● The problem: Go through the entries below and copy each line that holds the word "computer".

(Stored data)
################
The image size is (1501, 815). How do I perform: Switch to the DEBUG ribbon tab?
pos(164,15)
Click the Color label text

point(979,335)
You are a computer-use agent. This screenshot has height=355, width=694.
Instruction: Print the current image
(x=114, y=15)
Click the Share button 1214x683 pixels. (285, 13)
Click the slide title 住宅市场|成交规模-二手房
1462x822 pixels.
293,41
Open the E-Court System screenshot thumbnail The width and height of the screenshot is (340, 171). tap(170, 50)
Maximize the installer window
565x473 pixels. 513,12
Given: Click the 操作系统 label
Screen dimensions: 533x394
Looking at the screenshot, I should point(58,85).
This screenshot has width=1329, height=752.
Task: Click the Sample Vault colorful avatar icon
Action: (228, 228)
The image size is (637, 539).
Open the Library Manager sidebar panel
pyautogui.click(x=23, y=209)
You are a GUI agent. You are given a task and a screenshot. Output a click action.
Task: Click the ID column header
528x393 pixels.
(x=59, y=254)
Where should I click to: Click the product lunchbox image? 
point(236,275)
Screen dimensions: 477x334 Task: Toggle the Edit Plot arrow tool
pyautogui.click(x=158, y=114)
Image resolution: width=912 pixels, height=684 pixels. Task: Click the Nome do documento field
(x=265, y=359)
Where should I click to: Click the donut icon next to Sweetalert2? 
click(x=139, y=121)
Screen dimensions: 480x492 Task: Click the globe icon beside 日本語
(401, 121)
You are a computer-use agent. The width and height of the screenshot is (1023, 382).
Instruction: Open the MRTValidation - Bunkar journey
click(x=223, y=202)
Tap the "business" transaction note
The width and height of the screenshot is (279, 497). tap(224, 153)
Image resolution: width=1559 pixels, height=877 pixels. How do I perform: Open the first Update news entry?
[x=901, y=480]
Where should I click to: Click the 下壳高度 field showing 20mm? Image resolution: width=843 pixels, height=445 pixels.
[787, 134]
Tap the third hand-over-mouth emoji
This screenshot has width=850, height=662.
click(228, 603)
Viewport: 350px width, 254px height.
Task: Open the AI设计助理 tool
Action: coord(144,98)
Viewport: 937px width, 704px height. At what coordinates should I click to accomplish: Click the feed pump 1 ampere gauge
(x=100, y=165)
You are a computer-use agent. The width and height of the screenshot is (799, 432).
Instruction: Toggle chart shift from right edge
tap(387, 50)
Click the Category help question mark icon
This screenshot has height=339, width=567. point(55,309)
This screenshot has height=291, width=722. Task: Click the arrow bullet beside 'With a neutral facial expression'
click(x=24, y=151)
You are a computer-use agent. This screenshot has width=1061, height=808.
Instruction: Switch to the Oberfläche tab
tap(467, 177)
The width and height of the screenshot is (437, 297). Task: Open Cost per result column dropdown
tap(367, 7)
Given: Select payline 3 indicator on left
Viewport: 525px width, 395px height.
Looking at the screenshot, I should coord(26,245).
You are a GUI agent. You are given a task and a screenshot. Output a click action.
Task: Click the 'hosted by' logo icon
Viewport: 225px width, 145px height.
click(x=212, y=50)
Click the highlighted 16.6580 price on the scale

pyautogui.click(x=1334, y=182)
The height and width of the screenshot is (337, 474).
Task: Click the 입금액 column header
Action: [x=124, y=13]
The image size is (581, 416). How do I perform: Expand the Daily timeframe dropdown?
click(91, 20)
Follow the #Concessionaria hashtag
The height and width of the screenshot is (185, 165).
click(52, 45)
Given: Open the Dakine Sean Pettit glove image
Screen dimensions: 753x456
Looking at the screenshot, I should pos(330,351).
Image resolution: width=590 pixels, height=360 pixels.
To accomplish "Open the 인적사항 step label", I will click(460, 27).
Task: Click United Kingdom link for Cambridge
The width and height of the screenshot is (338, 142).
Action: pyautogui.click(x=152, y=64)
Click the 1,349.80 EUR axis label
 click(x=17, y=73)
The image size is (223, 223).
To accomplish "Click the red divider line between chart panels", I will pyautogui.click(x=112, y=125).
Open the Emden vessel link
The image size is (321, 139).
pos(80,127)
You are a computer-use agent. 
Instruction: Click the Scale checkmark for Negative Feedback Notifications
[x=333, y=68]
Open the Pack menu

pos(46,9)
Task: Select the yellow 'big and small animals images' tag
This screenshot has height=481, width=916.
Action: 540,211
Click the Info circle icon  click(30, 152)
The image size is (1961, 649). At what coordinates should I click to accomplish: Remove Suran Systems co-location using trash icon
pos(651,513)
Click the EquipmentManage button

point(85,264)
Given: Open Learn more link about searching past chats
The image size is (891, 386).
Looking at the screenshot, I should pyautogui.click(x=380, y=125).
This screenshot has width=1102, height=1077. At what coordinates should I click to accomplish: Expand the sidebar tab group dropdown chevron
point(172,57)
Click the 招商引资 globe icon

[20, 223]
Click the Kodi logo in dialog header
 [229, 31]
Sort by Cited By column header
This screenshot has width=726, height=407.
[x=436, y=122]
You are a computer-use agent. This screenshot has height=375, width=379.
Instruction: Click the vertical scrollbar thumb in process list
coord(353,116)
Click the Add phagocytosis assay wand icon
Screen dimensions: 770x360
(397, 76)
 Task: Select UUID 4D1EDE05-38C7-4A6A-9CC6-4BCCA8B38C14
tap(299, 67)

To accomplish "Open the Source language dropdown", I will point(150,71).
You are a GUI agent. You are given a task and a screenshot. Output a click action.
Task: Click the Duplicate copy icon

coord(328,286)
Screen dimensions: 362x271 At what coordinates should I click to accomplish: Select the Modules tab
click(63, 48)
################
● Exercise response:
You are a computer-use agent. This screenshot has height=355, width=694.
You are a computer-use agent. The width and height of the screenshot is (1023, 382).
You are a computer-use agent. The width and height of the screenshot is (799, 432).
You are a computer-use agent. This screenshot has width=1061, height=808.
You are a computer-use agent. 
You are a computer-use agent. This screenshot has height=375, width=379.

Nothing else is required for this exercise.